I was thinking I wanted to have a fun blog today, I seem always to be so serious, and here I am being serious once again. This journey is serious, this is my passion, evolving into heaven knows what. So still no fun, I don’t think, humor may show up at some time, but I think he is out drinking or already asleep.
The weekend looks like it will be a full weekend of social and photographic opportunities. It is Gay Pride weekend in Philly. Saturday the Radical Faeries support the Dyke March with supplying them with Water Ice throughout the rally and march, and I will be there once again to document that event. Sunday is Gay Pride March and Festival on the river front as well as many other events throughout the day and evening around the city of brotherly love.
So my artist date this week was to visit other Photographer portfolio on Redbubble! Diving deeper into their work, viewing photographers works that I have not seen or even visiting artist work that are on my watch list. To see if I have missed some pieces, to comment on new works. And the genera extends from nature, to portraits, to candid, expressionist work with shots of rusty, peeling paint. Making comments and picking favorites helps encourage and support fellow artists, as well as allows me to see and experience what else is out there. One thing that has been happening is that I have notice that I have been only getting two or three comments on most of work, and usually from the same people. So I need to look into why that is?What else I can do to stir more interest in my work. I know it is suggested to journal more, enter challenges, comment on as many peoples work as you can. Hmm? Thought I was doing all of that, need I do more?
Well it looks like my recovery is in full swing because I have self-doubt yet I am looking for solutions. Creating personal challenges, and creative challenge to shift my work to another place, to get my work viewed, shown, sold.

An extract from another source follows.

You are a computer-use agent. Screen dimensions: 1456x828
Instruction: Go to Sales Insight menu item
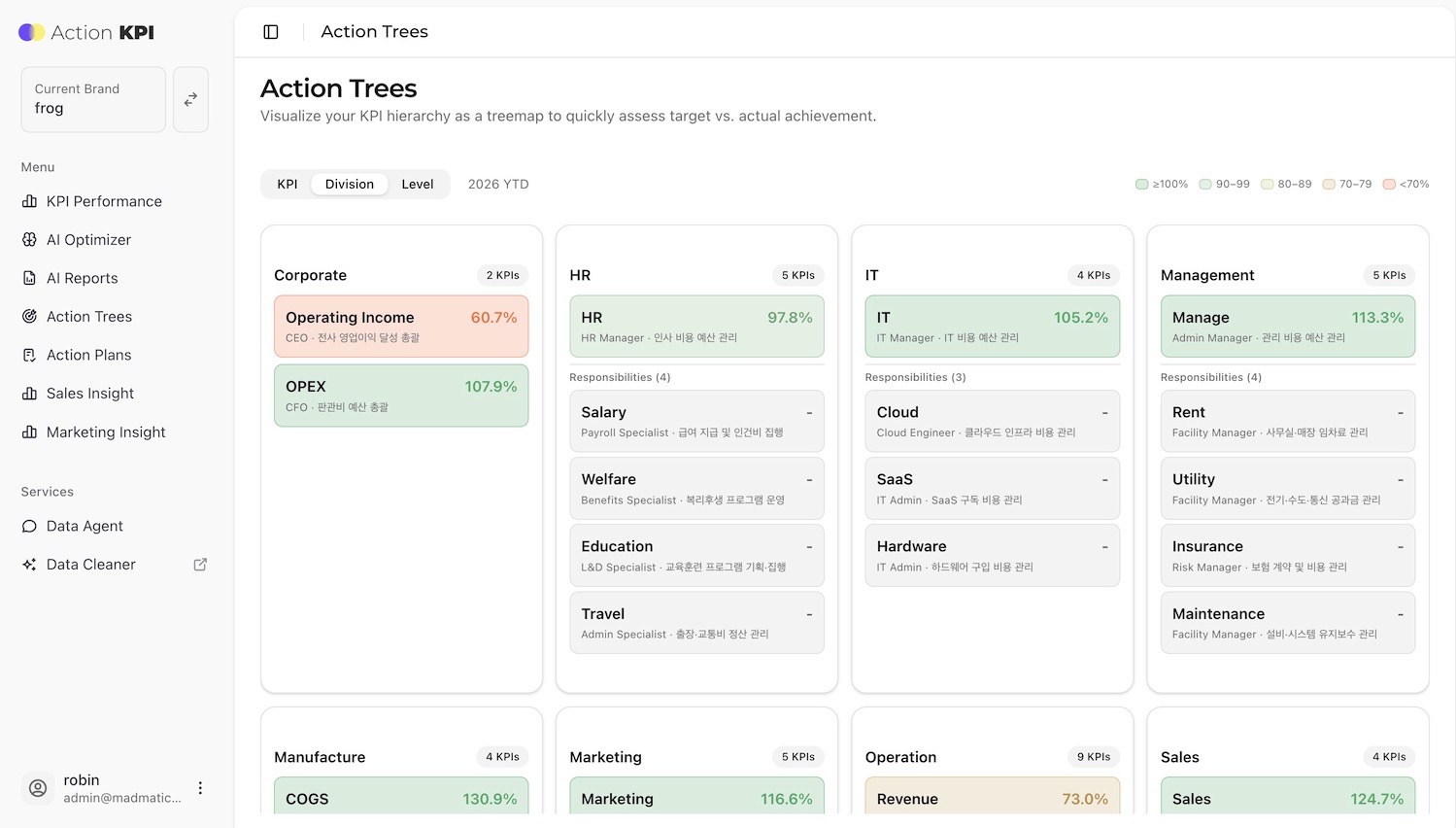point(90,394)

Ooppss, once again I step into the serious road, so why did serious cross the road? To find humor, to get run over by a car, to take a photo of fun, or something in the middle of the road?
One of the Basic Principles of the Artist’s Way that I will use as an affirmation is “It is safe to open myself up to greater and greater creativity”
Thanks I needed that!
I am Love, Jeff
Growth Question: Does self-doubt stop you in your tracks or can you use it to inform you to create new exciting challenges for yourself?